Site-directed mutagenesis is an important procedure in studies of gene expression and protein structure/function relationships. A variety of protocols have been developed to mutate specific bases in plasmid DNA, which employ oligonucleotide primers containing desired mutations flanked by bases complementary to target sequences (reviewed in Smith M. (1985) Ann. Rev. Genet. 19:423-462). The primers are usually extended in vitro, although Mandecki (Proc. Natl. Acad. Sci. U.S.A. (1986) 83:7177-7181) has described a procedure in which the primers are presumably extended in vivo following transformation of a bacterial host. In the absence of mismatch-repair, DNA replication of heteroduplex DNA is expected to yield mutant products at frequencies of 50% or less. Since actual yields are often much lower than this theoretical maximum, strategies have been developed to select for products derived from the mutant strand. For example, a strategy has been developed by which circular single-stranded DNA (ssDNA) with several uracil bases incorporated in place of thymidine (produced in dut.sup.-, ung.sup.- E. Coli strains) is used as a template for primer-directed synthesis of a strand carrying the desired mutation. (Kunkel et al. (1987) Meth. Enzymol 154:367-382; Kunkel (1985) Proc. Natl. Acad. Sci. U.S.A. 82:488-492). This DNA is transformed into an ung.sup.+ strain which degrades the uracil-containing template strand, yielding mutant products at frequencies as high as 98%.

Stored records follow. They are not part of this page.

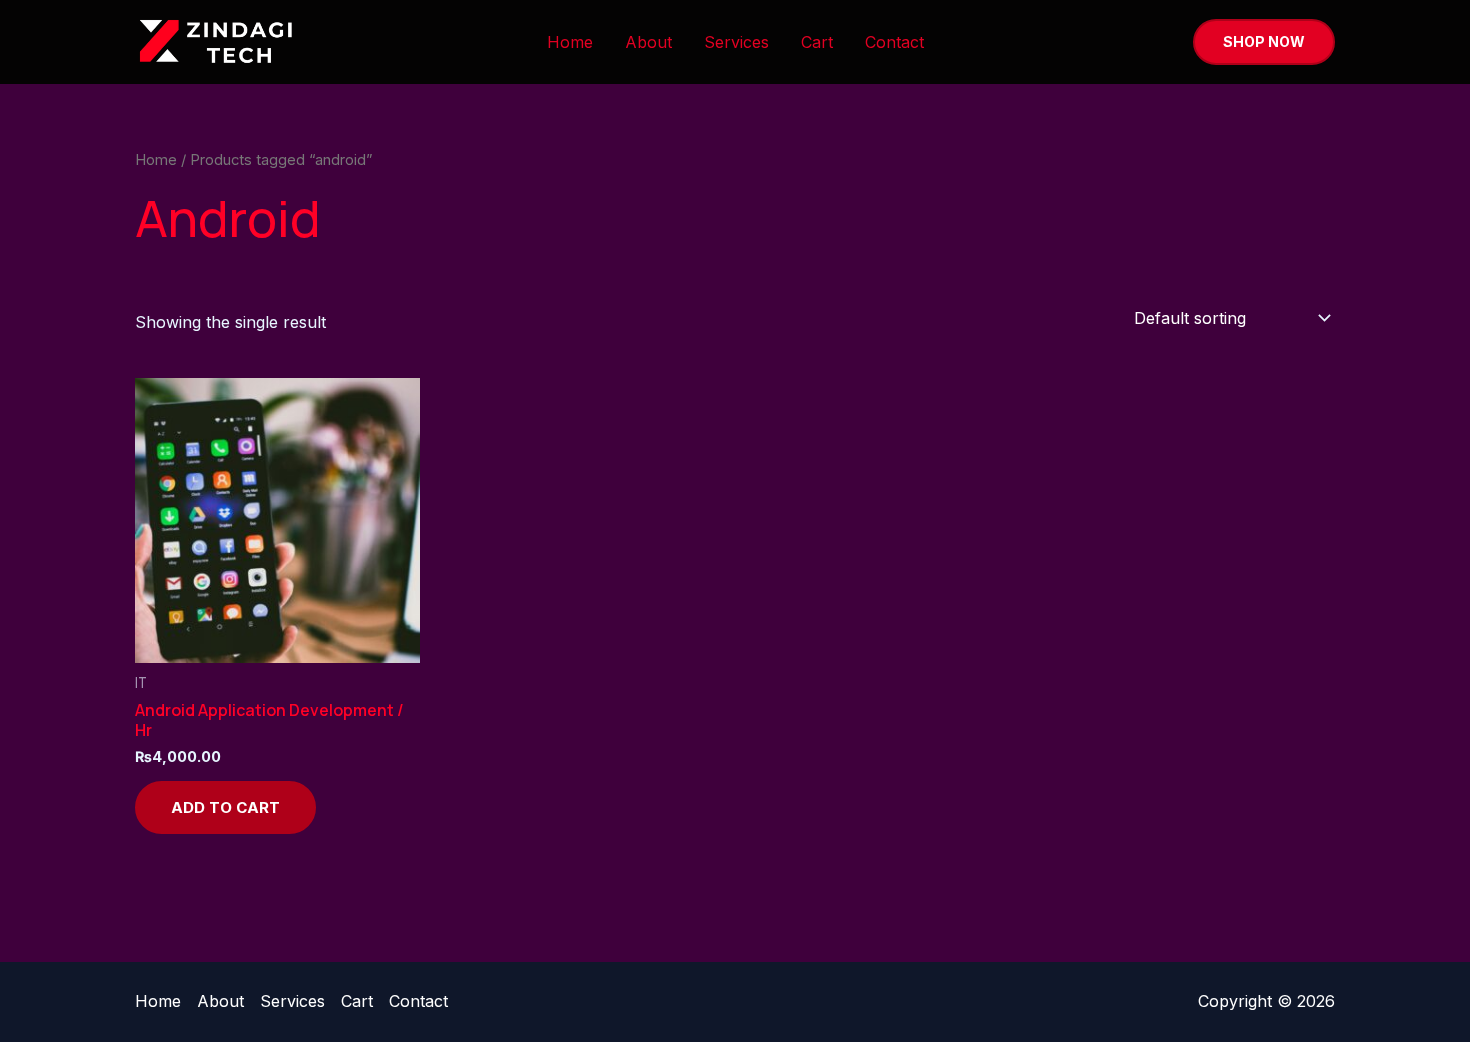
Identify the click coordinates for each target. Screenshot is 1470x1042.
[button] (1264, 42)
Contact (894, 42)
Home (570, 42)
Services (736, 42)
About (648, 42)
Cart (817, 42)
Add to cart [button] (225, 807)
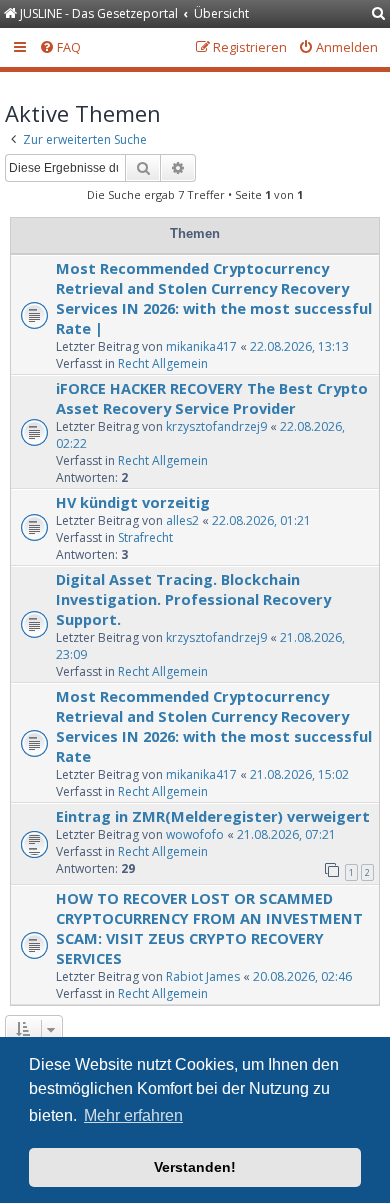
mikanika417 (201, 346)
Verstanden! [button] (195, 1167)
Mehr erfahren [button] (133, 1115)
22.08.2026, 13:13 (299, 346)
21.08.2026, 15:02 (299, 774)
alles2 (182, 520)
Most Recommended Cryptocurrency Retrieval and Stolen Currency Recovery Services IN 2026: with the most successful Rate (214, 726)
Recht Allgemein (163, 363)
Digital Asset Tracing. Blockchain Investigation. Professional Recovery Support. (193, 599)
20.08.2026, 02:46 (302, 976)
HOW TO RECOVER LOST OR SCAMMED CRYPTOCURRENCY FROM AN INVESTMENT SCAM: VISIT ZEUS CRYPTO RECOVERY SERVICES (209, 928)
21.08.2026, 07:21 (286, 834)
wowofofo (195, 834)
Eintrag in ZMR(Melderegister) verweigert (213, 816)
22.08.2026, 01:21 (261, 520)
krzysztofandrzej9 (216, 426)
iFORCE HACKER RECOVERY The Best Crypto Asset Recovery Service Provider (212, 398)
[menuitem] (379, 14)
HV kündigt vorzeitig (133, 502)
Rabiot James (203, 976)
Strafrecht (145, 537)
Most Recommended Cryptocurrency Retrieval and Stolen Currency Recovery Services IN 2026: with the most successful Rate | (214, 298)
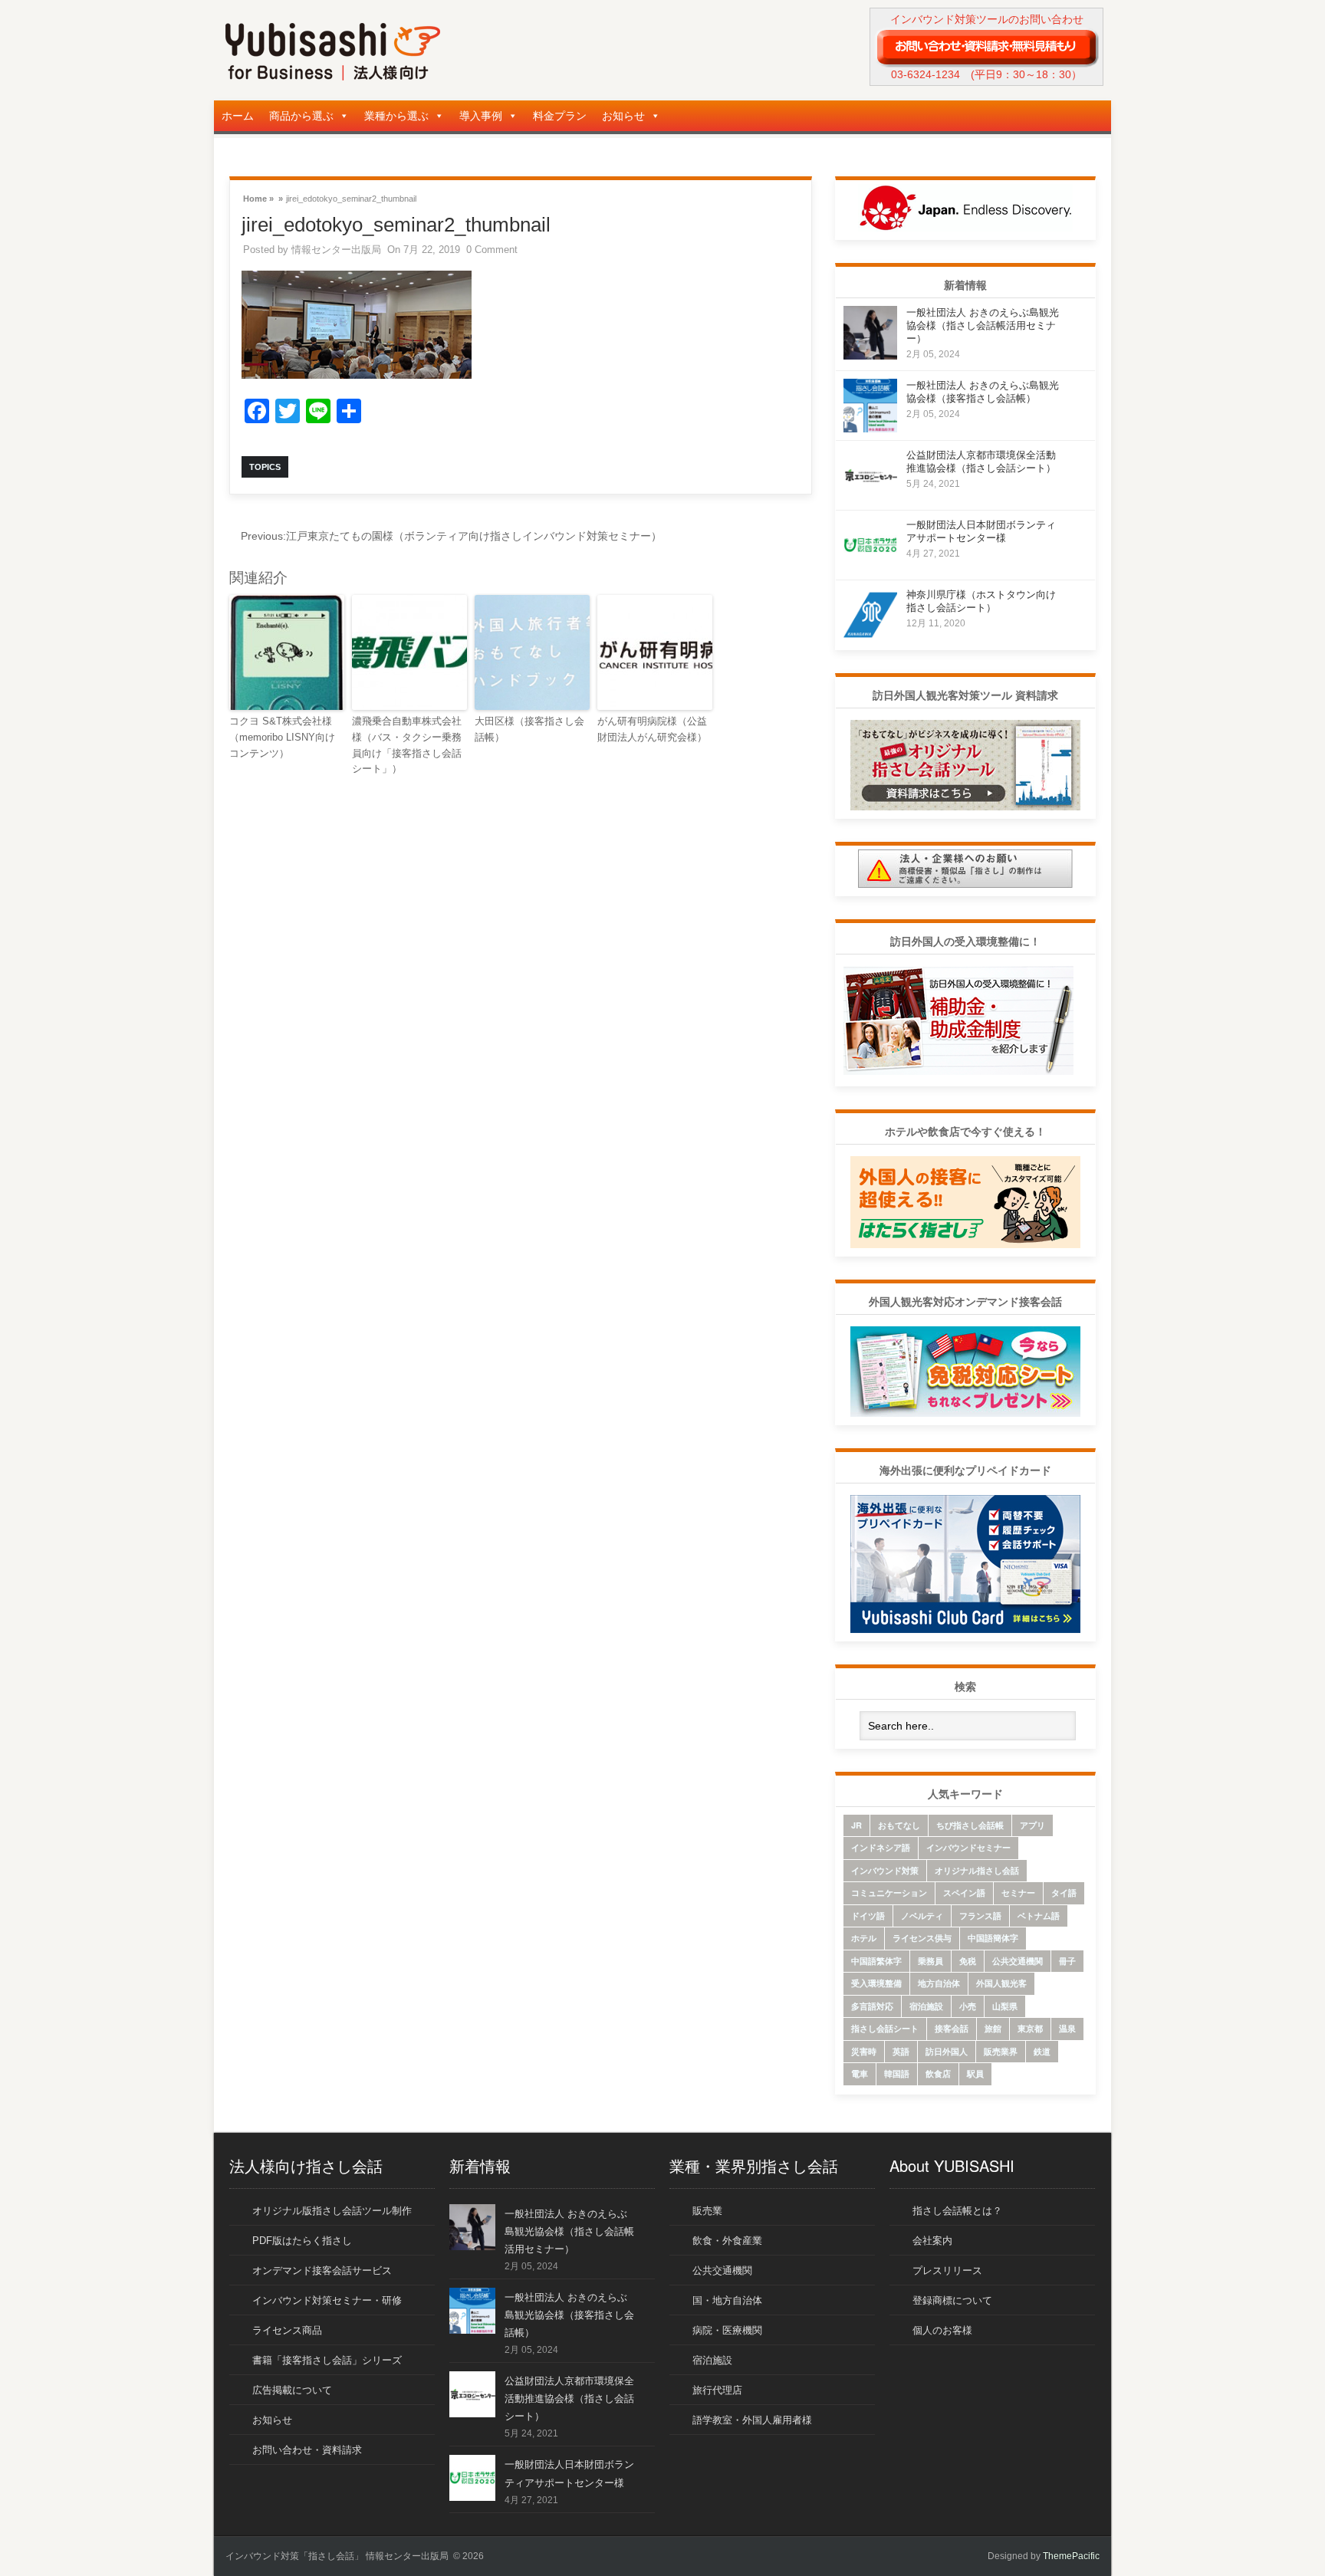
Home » (258, 197)
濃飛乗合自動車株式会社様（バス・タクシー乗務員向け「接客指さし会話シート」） (407, 744)
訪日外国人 (947, 2051)
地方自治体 (939, 1983)
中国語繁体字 (876, 1961)
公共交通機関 (1017, 1961)
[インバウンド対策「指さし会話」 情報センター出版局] (332, 77)
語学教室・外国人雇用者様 (752, 2420)
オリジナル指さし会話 (977, 1870)
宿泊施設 (926, 2006)
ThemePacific (1071, 2556)
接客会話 (951, 2028)
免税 (967, 1961)
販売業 (707, 2210)
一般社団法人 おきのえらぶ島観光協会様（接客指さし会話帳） (569, 2315)
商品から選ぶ (301, 116)
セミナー (1018, 1892)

Another strategy is to use two mutagenic primers, one carrying the desired mutation, and the second that reverts a mutation in a selectable marker, such as the ampicillin-resistance (amp.sup.r) gene (Lewis et al. (1990) Nucleic Acids Res. 18:3439-3443), or gene IV from M13 (Carter (1987) Meth. Enzymol. 54:382-403). The two primers direct synthesis of a second strand carrying the reverted selectable marker and the desired mutation. Subsequent selection for the reverted marker yields products carrying the desired mutation at frequencies of about 80%. An analogous strategy couples the primer carrying the desired mutation to a primer that destroys a site recognized by the host restriction/modification system (Carter, ibid.). This strategy permits the efficient recovery of mutant plasmids resistant to the host restriction system. These coupled-primer systems benefit from the use of T4 DNA polymerase for primer extension, rather than the Klenow fragment of E. coli DNA polymerase, since the T4 enzyme does not displace the mutagenic primers (Masumune et al. (1971) J. Biol. Chem. 246:2692-2701; Nossal (1974) J. Biol. Chem. 249:5668-5676). Efficiency is also increased if mismatch repair-defective (mut S) hosts are used, increasing the probability that the reverted selectable marker and the desired mutation cosegregate during the first round of DNA replication (Zell et al. (1987) EMBO J. 6:1809-1815).
These specialized mutagenesis procedures impose several requirements. The dut.sup.- /ung.sup.- system (Kunkel, ibid.) requires that the target plasmid carry an fl origin of replication, the transformation of the target plasmid into an F, dut.sup.-, ung.sup.- host, and the preparation of circular ssDNA templates. Target plasmids must be derivatives of M13, or they must carry fl origins ("phagemids"). ssDNA is produced from phagemids by propagation in the presence of helper phage. Systems that employ revertible selectable markers require subcloning the target DNA into a specialized plasmid vector, and can require specific host strains to permit selection of the reverted marker (Carter, ibid.), or for the production of circular ssDNA templates (Lewis et al., ibid.). If multiple mutations are to be introduced sequentially, revertible marker systems usually require the reintroduction of target DNA fragments into the parent vector carrying the defective marker.